If day-to-day interactions are not appreciated, a branded email or one-off treat becomes superficial and creates a disconnect from people’s real experience. 

Instead, this annual event can act as a springboard to set the expectation that appreciation is something people feel all year round. By focusing on how to make it easier for managers to recognise effort and progress, people can live in the values.

Boostworks' The heart of workplace engagement research (2024), The Heart of Workplace Engagement highlights just how powerful managerial appreciation is with 51% of employees reporting that they are  positively boosted by direct recognition from their manager. 

There is no doubt that managers are the unsung heroes of recognition.  When they recognise people well and often, they do more than make someone’s day. Managers shape how an individual feels about their job, team and their future in the business. 

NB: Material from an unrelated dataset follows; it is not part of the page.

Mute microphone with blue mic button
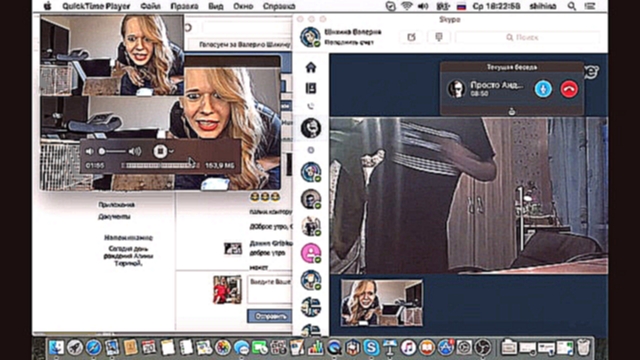click(x=543, y=89)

How managers shape culture and behaviour

Personalised rewards and recognition that form part of a well-designed programme will go further than the transactional “thanks”. 

When recognition is clearly linked to values and specific behaviours, it becomes a practical way of signalling what matters most to a team and the business as a whole, reinforcing the culture and nudging people towards the habits the business wants to see more of.

Managers play a central role here because they can connect the dots: “this behaviour, in this moment, is exactly what our value of customer focus (or collaboration, innovation, etc.) looks like in practice”. Over time, this kind of values-rooted, specific appreciation builds shared understanding of “how we do things around here” turning recognition into a quiet but powerful culture-shaping force. 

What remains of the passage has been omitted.